● **Pointing records for screenshots and pages**
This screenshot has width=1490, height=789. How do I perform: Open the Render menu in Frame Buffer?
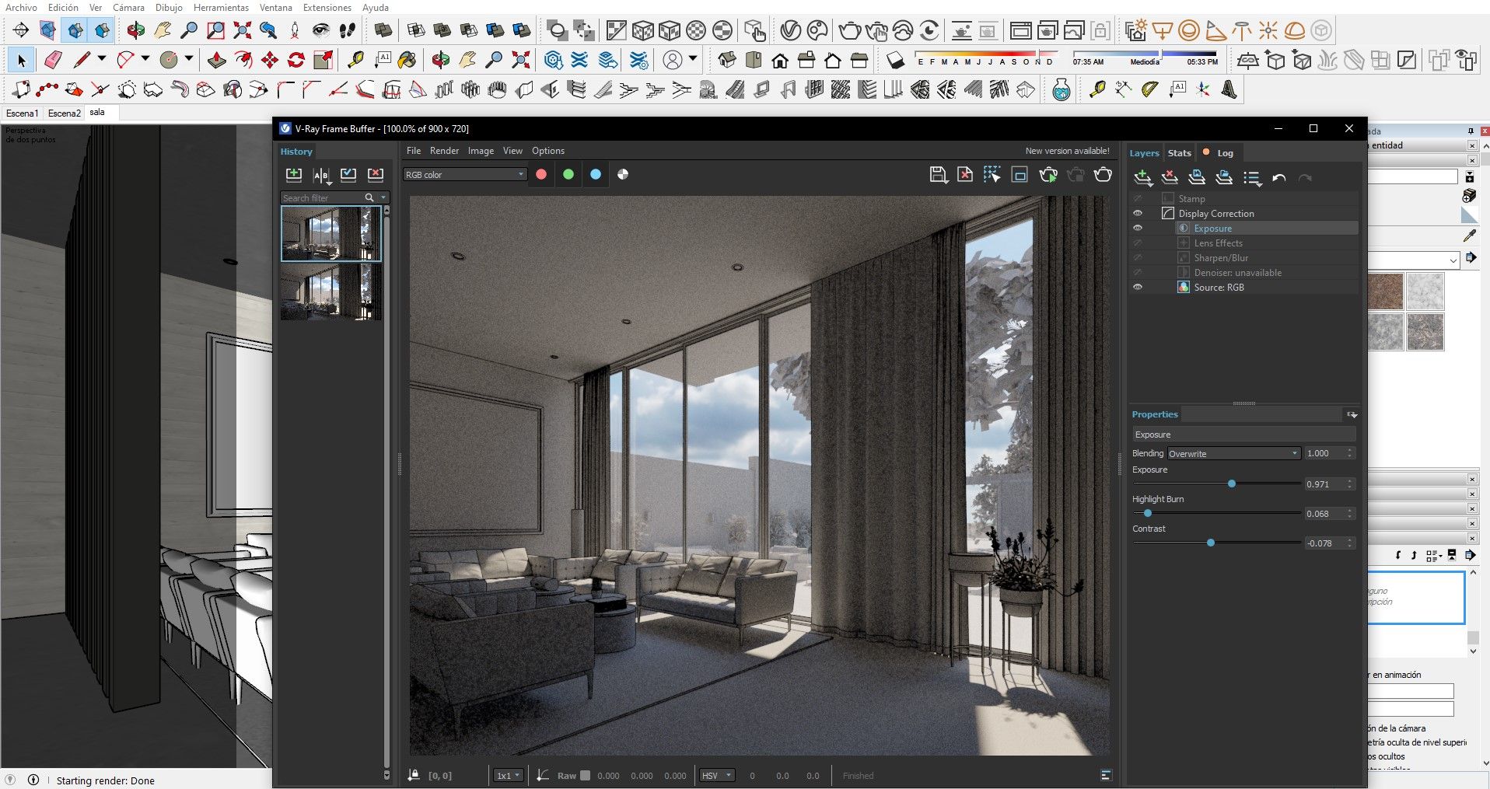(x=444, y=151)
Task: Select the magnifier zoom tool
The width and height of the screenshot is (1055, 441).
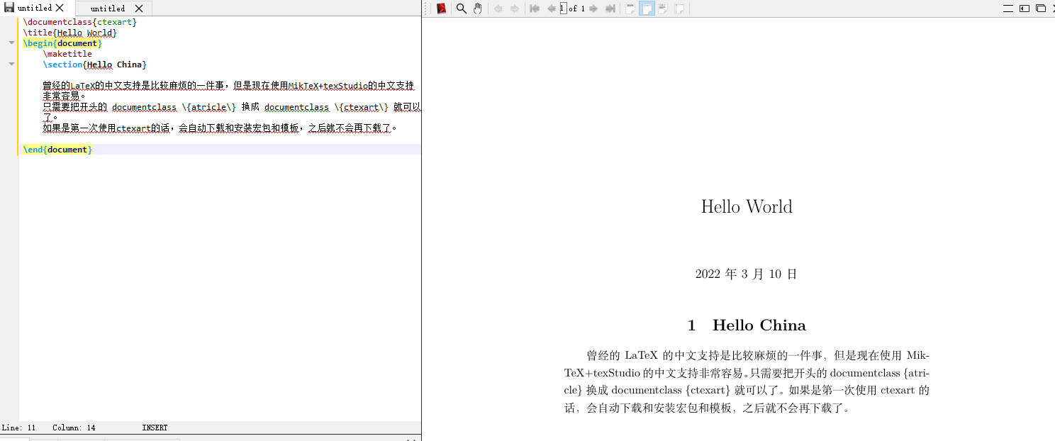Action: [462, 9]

--

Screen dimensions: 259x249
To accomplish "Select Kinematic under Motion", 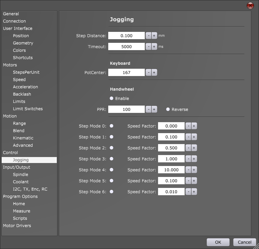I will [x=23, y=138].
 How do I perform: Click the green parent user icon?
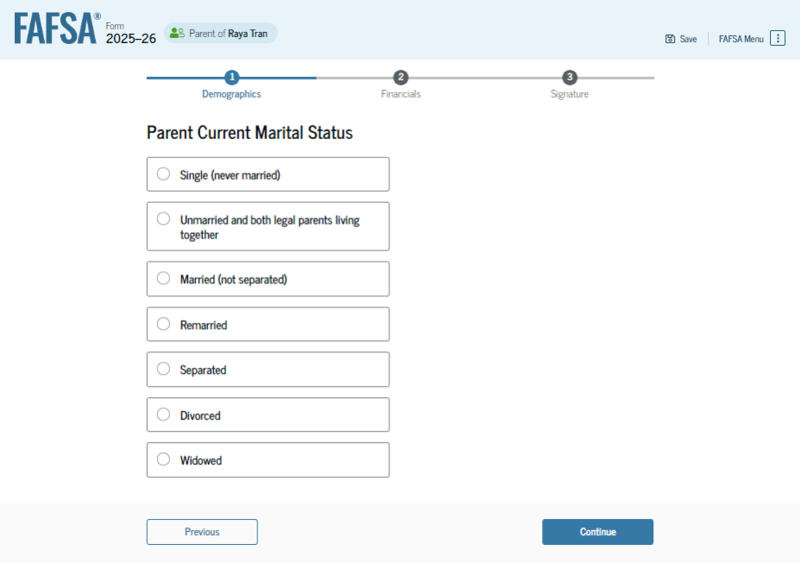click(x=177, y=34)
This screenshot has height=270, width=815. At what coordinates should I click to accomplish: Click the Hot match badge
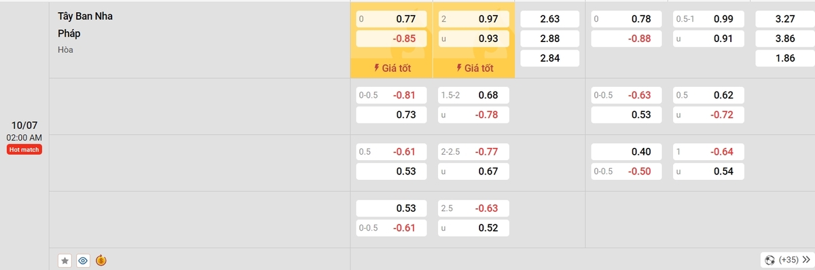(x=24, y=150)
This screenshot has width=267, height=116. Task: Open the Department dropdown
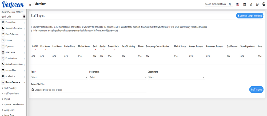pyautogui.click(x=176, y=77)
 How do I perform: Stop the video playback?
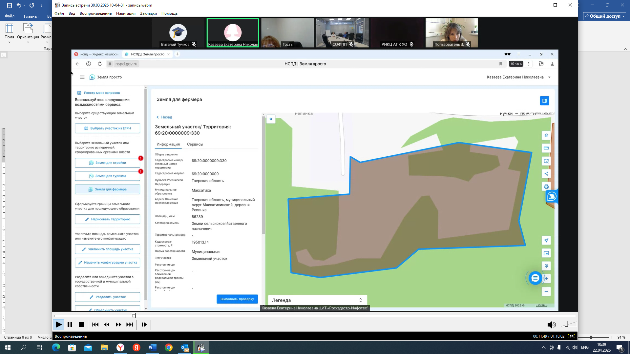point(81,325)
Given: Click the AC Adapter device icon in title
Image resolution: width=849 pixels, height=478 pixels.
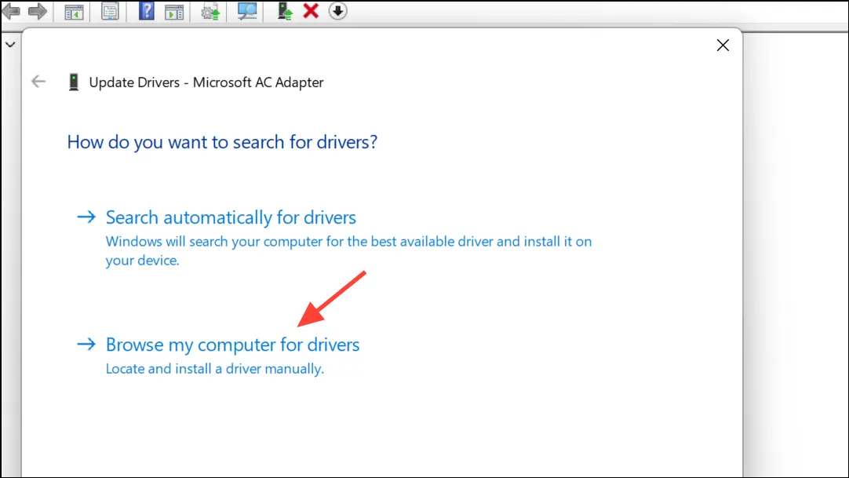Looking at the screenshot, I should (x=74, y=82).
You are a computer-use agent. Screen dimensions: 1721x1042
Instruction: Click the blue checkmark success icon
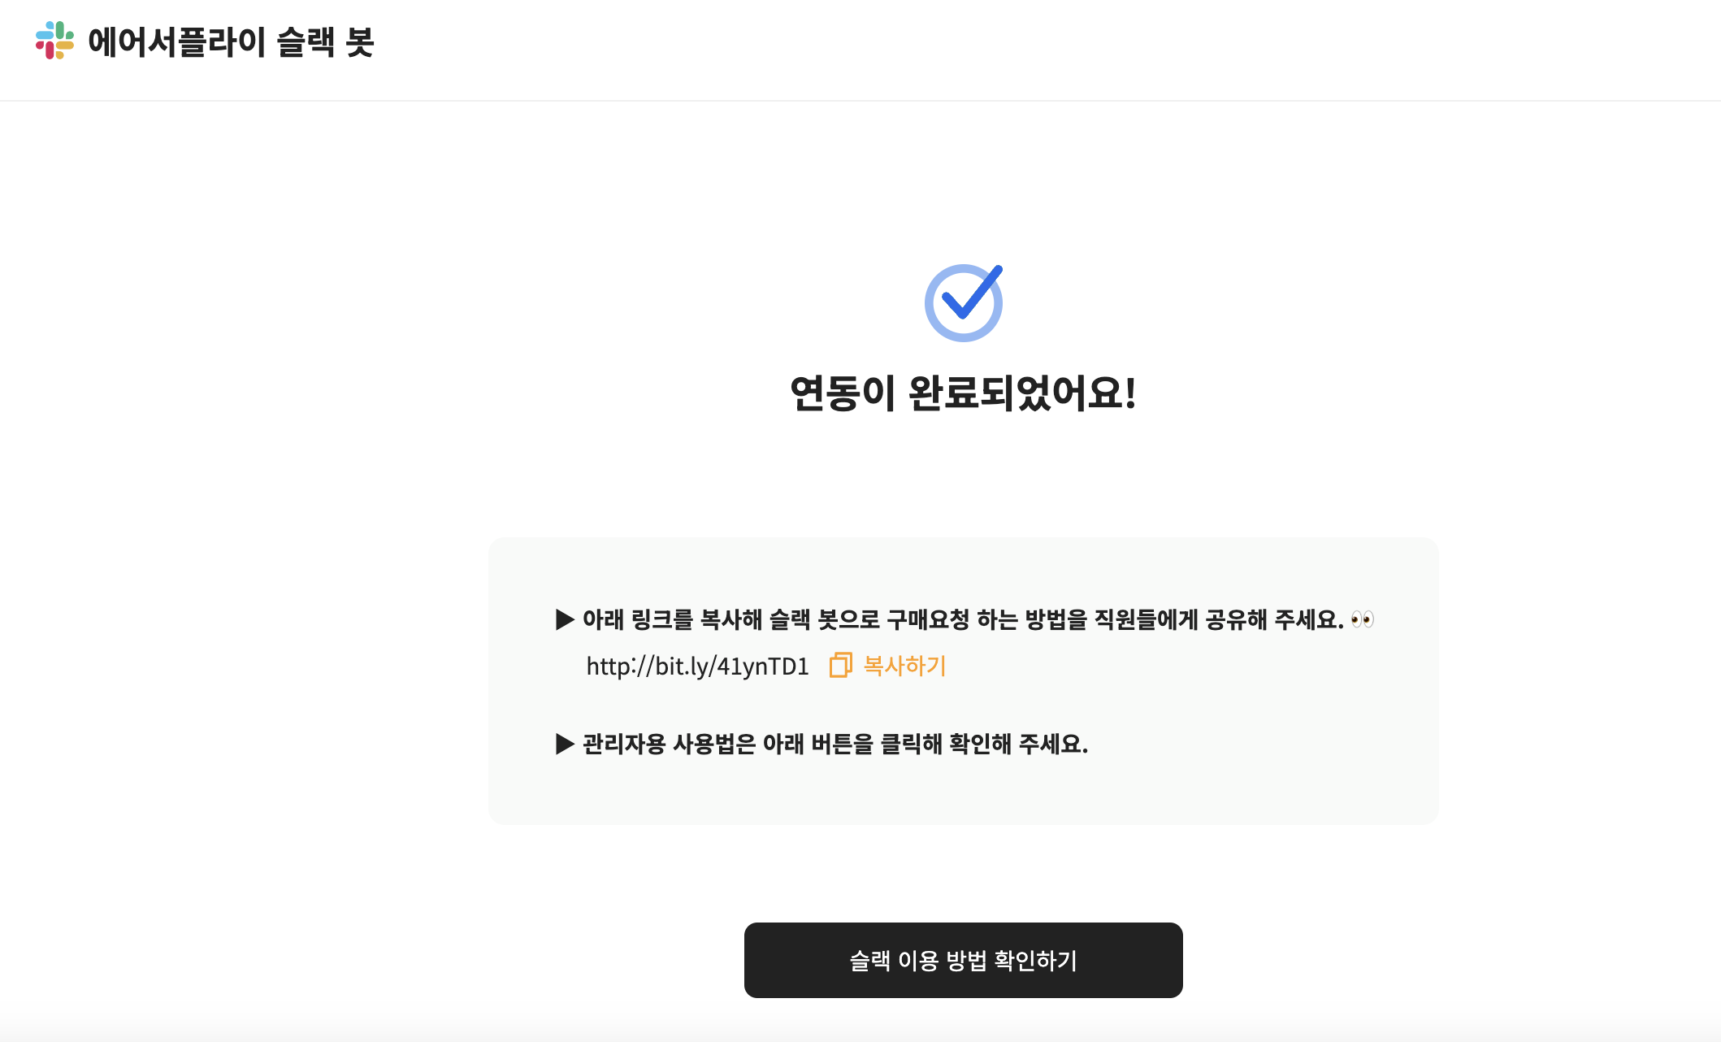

==

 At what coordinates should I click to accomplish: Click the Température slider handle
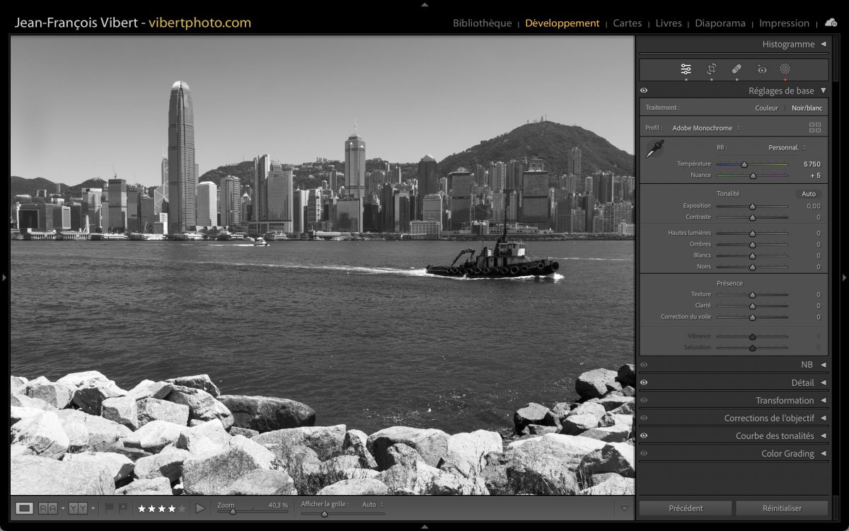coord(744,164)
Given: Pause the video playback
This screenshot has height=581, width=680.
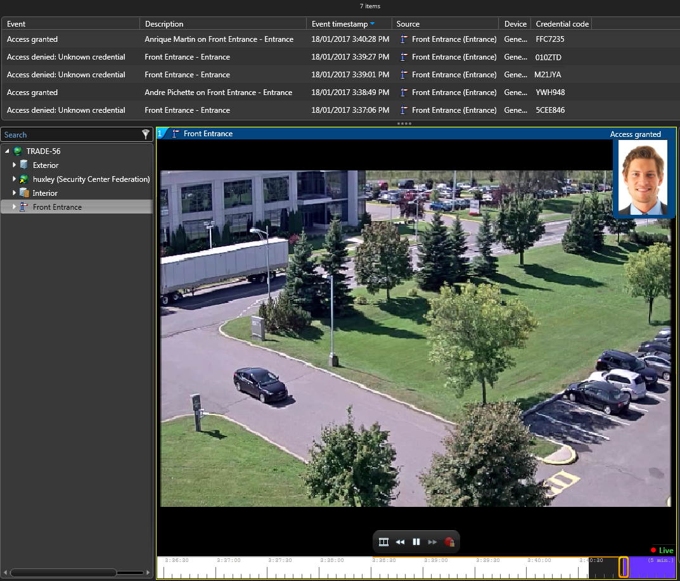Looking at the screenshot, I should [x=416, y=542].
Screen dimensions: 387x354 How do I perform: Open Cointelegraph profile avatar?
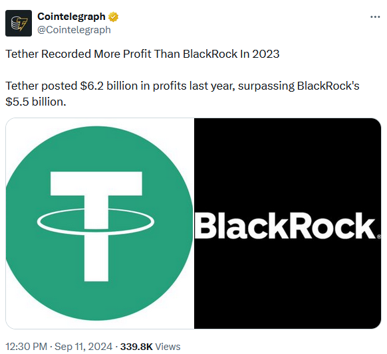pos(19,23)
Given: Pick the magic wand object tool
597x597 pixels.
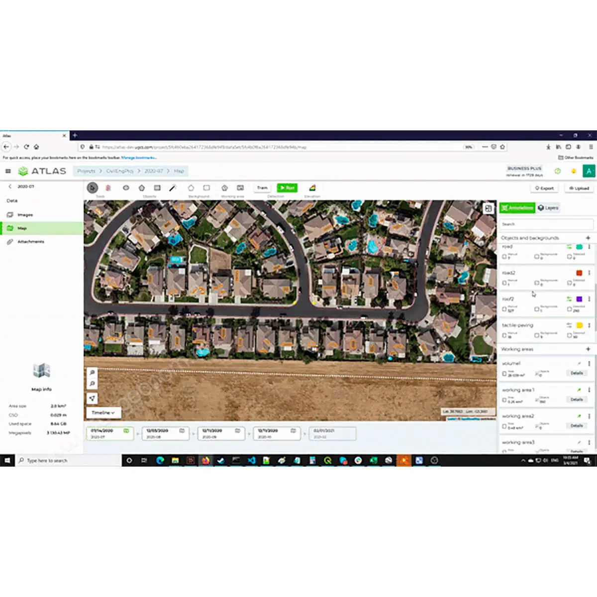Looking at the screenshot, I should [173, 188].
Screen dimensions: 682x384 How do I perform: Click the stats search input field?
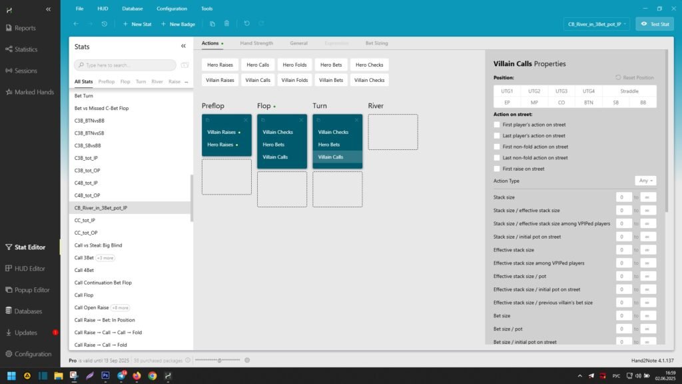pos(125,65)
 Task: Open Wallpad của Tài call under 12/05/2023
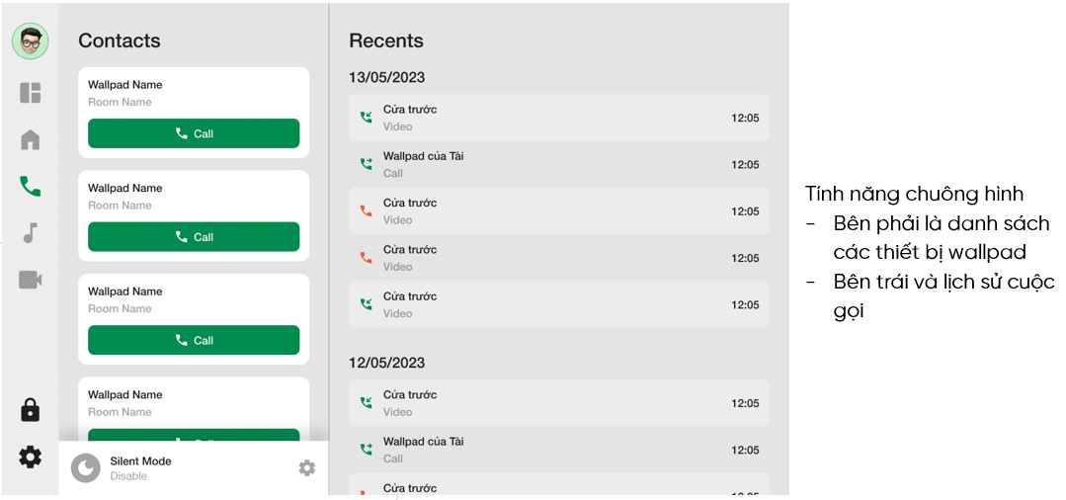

● **AIM OF THE EXERCISE**
Can you repeat the rows starting with the line with "How do I perform: Click the green" and going on through the line with "point(81,325)", leaving the pictures out?

● **RESPONSE FOR THIS EXERCISE**
 How do I perform: Click the green parent user icon?
click(x=177, y=34)
This screenshot has height=270, width=815. At what coordinates should I click to accomplish: Click the Hot match badge
(x=24, y=150)
This screenshot has width=267, height=116. Task: Open the Department dropdown
pyautogui.click(x=176, y=77)
 How do I perform: Stop the video playback?
point(81,325)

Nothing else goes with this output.